I wanted to take SciFi vut I didn't get in so I'm taking ModAmLit. A lotta people are taking scifi for the easy A, but I actually enjoy the genre.:mad:

Kitdy
12-14-2008, 09:22 PM
Animal Farm is a great book. I try to read it once a year, it never gets old and it says soo much.

Animal Farm and 1984 are both class acts as far as I'm concerned. I haven't read many weighty fiction books and haven't really read anything in years except for non-fiction but I guess based on my limited fiction readings the "best" (not most enjoyable however) would have to be 1984.

Anyways, we have gone way off topic as usual - it happens in car purchasing threads too. Some person says I am debating car X and Y, then we introduce ten other cars they don't want and it ends up being car X and Y at the end. mp asked for turn of the century classics and we have diverted way off course.

roosterjuicer
12-14-2008, 09:26 PM
i figure animal farm is pertinent to all time periods.

wwgkd
12-14-2008, 09:48 PM
Animal Farm and 1984 are both class acts as far as I'm concerned. I haven't read many weighty fiction books and haven't really read anything in years except for non-fiction but I guess based on my limited fiction readings the "best" (not most enjoyable however) would have to be 1984.

Anyways, we have gone way off topic as usual - it happens in car purchasing threads too.
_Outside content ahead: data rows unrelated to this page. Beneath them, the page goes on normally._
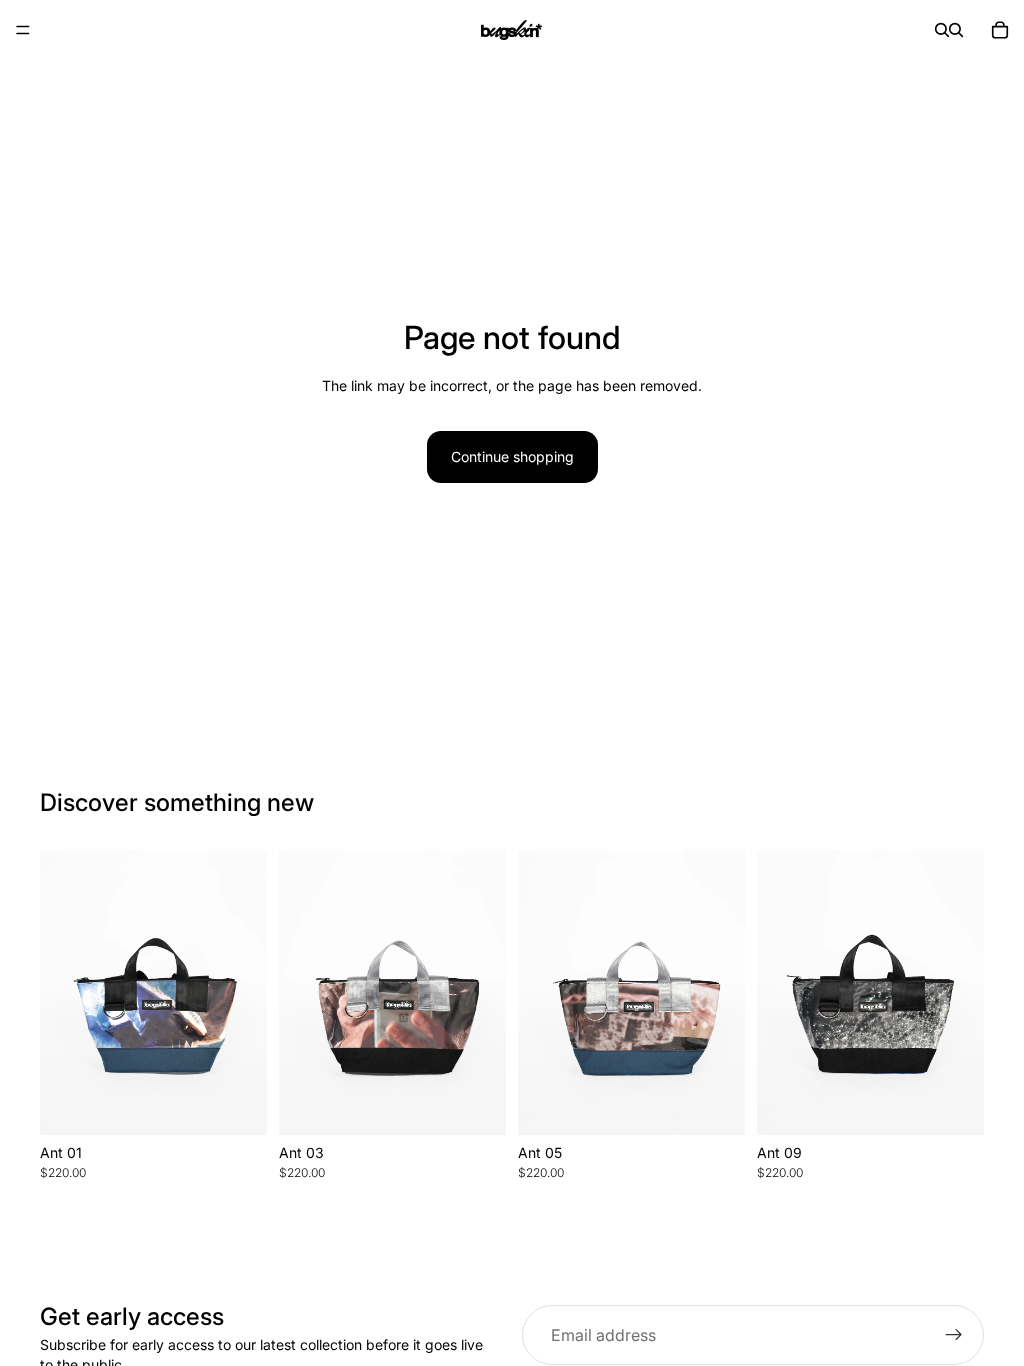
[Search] (942, 30)
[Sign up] (954, 1335)
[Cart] (1000, 30)
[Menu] (23, 30)
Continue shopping (512, 456)
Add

Some person says I am debating car X and Y, then we introduce ten other cars they don't want and it ends up being car X and Y at the end. mp asked for turn of the century classics and we have diverted way off course.

We're just broadening their horizons. ;)

roosterjuicer
12-14-2008, 09:52 PM
haha i know im being super annoying (as usual) but lord of the flies is a great book and i think it takes place in the early 20th century.

also. my personal favorite book of all time=where the red fern grows that is an amazing book.

f6fhellcat13
12-14-2008, 09:54 PM
haha i know im being super annoying (as usual) but lord of the flies is a great book and i think it takes place in the early 20th century.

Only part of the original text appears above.